The year 1923 proved to be quite an important one for Leitch as well though, as his signature achievement was built throughout most of the year. Villa Park‘s Trinity Road Stand, later demolished, opened just after the year had ended. One of his other important works, the main stand of Ibrox, would open a few years later.

16 September 1923Müngersdorfer Stadion, Cologne

Germany was a country in turmoil in the early 1920s. It had just lost the First World War and the restrictions of the Versailles treaty had brought a cloud of pessimism over the county.

One of the objectives of building Cologne’s Müngersdorfer Stadion was therefore to instil some new pride in the country. The added benefit was that it provided work for a total of 15,000 labourers.

Müngersdorfer Stadion was of a different scale than the stadiums that had been built in the previous decades in Germany. Until then, the largest stadiums of the country were still rather simple affairs, that often consisted of wooden stands and earth terraces, and which could hold a maximum of 30,000 to 40,000 people.

More modern concrete variants had already been built in the year before in Leipzig and in the same year in Dresden, whereas Fürth’s Sportplatz Ronhof  had developed into the largest stadium of southern Germany.

Müngersdorfer Stadion, however, was of a different scale. It could officially pack 80,000 spectators, formed part of a larger sportpark of venues, and an estimated 300,000 showed up at the opening. It immediately earned itself the nickname “mother of all stadiums”.

The stadium would initially hardly get used for football though, as Köln stayed at their old ground and it would take until 1927 for the first international to be played at the ground (Germany vs Holland).

However, the stadium did pave the way for a new generation of large German football stadiums. In the rest of the 1920s, it was followed by the Rheinstadion, Waldstadion, and Nürnberg’s Städtisches Stadion, while the Wankdorfstadion opened in nearby Switzerland.

16 September 1923Stadio Ennio Tardini, Parma

While the opening of Müngersdorfer Stadion in Germany was a defining event,  this was certainly not the case for Stadio Ennio Tardini.

It was a modest oval-shaped stadium with athletics track and a small covered stand, which was probably quite right for the status of Parma at that time.

Italy’s big clubs, however, were also not yet playing in large stadiums, and it would take a few more years for them to do so.

San Siro was the first to open in 1926, but stadium-construction really took off when the fascist regime had established themselves in power and started building prestigious stadiums, which led to the (start of) construction of such stadiums as Stadio Olimpico, Stadio Comunale, and Napoli’s Stadio Partenopeo.

1 November 1923Bosuilstadion, Antwerp

Outside the big football countries, there was also new stadium activity in Belgium.
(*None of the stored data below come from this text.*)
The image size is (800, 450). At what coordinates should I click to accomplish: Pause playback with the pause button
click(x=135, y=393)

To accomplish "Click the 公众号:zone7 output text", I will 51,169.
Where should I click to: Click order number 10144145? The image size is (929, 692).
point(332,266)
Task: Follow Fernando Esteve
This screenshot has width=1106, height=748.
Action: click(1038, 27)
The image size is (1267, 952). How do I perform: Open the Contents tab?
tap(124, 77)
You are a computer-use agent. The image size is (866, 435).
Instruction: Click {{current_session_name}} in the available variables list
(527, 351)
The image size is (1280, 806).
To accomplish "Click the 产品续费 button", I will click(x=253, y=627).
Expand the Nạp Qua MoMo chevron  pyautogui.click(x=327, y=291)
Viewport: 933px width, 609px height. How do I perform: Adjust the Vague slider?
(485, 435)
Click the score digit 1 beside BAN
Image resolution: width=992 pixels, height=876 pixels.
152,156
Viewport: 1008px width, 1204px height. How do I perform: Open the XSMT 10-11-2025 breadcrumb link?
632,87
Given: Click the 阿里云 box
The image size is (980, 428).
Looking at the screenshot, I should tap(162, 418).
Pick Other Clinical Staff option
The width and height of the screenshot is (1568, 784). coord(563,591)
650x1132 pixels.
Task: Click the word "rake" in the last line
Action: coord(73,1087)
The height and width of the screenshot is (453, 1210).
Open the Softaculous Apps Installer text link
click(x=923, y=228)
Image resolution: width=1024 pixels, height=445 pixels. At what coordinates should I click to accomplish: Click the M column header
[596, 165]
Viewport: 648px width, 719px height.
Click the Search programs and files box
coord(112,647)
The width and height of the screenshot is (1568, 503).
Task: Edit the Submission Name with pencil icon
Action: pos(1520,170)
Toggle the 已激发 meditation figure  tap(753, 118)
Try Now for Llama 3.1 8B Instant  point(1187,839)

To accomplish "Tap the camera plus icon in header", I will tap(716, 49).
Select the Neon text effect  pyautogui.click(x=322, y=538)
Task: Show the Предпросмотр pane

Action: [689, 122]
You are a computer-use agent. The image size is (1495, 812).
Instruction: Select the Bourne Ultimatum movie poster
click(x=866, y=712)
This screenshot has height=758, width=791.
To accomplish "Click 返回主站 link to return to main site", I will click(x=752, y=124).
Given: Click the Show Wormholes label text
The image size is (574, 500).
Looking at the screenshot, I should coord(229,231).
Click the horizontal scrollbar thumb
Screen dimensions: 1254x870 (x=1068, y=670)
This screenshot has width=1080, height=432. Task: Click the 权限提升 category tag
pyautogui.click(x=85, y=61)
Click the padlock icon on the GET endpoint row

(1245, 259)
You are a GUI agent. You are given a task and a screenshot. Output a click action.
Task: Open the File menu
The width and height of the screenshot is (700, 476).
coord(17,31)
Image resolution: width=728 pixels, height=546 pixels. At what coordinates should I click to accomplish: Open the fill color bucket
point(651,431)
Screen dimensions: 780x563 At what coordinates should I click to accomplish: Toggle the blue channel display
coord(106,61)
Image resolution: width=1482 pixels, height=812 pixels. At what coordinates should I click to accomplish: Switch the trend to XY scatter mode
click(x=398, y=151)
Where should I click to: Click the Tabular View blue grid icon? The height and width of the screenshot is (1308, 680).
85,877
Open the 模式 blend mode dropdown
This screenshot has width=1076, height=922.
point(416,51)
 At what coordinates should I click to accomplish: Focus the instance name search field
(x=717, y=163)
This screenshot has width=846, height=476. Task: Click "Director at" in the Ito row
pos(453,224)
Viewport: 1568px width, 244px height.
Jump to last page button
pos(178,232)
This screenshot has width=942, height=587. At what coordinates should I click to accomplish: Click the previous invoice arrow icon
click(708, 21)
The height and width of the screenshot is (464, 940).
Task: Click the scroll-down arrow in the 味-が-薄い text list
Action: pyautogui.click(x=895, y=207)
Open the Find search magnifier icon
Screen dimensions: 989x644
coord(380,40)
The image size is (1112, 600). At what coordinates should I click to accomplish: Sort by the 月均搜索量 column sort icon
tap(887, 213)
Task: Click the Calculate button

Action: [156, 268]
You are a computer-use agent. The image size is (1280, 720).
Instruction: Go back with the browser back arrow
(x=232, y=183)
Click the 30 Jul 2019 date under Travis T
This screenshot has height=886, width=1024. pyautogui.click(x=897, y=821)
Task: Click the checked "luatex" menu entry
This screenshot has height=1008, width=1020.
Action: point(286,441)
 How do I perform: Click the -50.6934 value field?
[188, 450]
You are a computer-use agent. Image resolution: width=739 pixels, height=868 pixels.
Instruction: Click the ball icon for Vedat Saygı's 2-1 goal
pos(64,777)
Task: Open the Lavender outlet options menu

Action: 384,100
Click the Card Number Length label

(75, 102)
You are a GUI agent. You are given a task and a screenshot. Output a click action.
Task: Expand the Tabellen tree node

Four years earlier, Antwerp had already opened one new stadium, the Olympic Stadium, and the new Bosuilstadion was now added to that.

The Bosuilstadion would become one of the most iconic stadiums of the low countries over the next years, and would be the standard playing venue of the regular Belgium versus Netherlands internationals that were played in those years. The hectic atmosphere subsequently earned the stadium the nickname “hell of Deurne”, Deurne being the area of Antwerp the stadium was located in.

De Bosuil paved the way for further stadium developments in the low countries in the next decade, which included the Amsterdam Olympic Stadium, Ajax’s De Meer, the Heysel Stadium in Brussels, and later De Kuip.

In conclusion, the combination of the first wave of British stadium construction reaching its peak and the foundation of a new generation of larger concrete stadiums on the European mainland made 1923 quite the extraordinary year.

More fruitful periods of stadium building obviously followed, and in particular the 1950s and mid 1990s turned out to be quite significant, but never was there one particular year as magical as 1923 was.